More on CDOs and Derivatives

When Scott Patterson wrote about CDOs as though they were derivatives this

morning, I

slapped him a little: I thought it a silly mistake. But now I see that Tony

Jackson is doing

exactly the same thing in the FT, and I’m beginning to wonder whether there’s

something I’m missing. Here’s Jackson:

Contrast the Bear Stearns case, which triggered the latest mini-crisis. The

other banks that inherited the subprime derivatives in question have held

off selling them, precisely because they risk crystallising a much lower market

price – which would then apply across the board.

The "subprime derivatives in question" are, of course, CDOs. And

most of what goes into CDOs is not subprime derivatives at all, but rather loans

or mortgage-backed securities.

Now I do appreciate that some CDOs do play in the CDS market. (All these three-letter

acronyms can be confusing: a CDO is a collateralized debt obligation, which

basically just means pool of loans. A CDS, on the other hand, is a credit default

swap – a derivative contract based on whether or not a certain credit

goes into default. I know that they share their first two letters, but the two

abbreviations don’t have a single word in common.)

But here’s the thing: insofar as the problem with CDOs is their subprime exposure,

then their CDS exposure is not an issue. The CDS market is much less developed

in the world of subprime mortgages than it is in the world of corporate and

sovereign credits. CDSs on certain mortgage-backed securities do indeed trade,

and they’re generally more liquid than the underlying securities. But as I understand

it, these particular derivatives are trading vehicles, or dynamic hedges: they’re

not generally long-term investments which get issued by CDOs and then have to

be unexpectedly valued in a liquidation scenario.
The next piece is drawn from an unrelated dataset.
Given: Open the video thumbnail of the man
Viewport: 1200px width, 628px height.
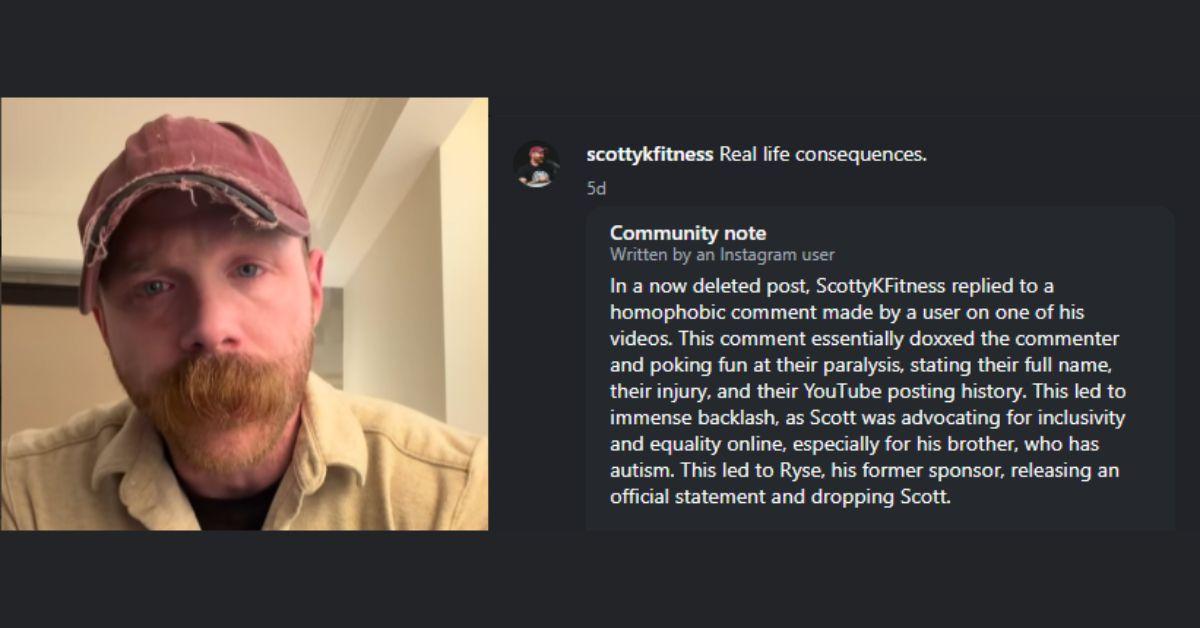Looking at the screenshot, I should (x=244, y=314).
If you look at the sheer quantity of subprime-backed bond issuance, it seems

clear that there’s more than enough actual paper to go around – if CDOs

wanted exposure to subprime mortgages, they tended to simply buy those subprime

mortgages. By contrast, much of the rise in CDS issuance is a consequence of

demand for credit meeting the reality of relatively little new bond issuance.

So CDOs start writing credit protection instead – a strategy which replicates

the risks of buying bonds, without having to actually source the bonds in question.

As a consequence, there are a lot of CDOs which have a lot of exposure to the

CDS market. There are also a lot of CDOs which have a lot of exposure to the

subprime market. I just don’t think they’re the same CDOs.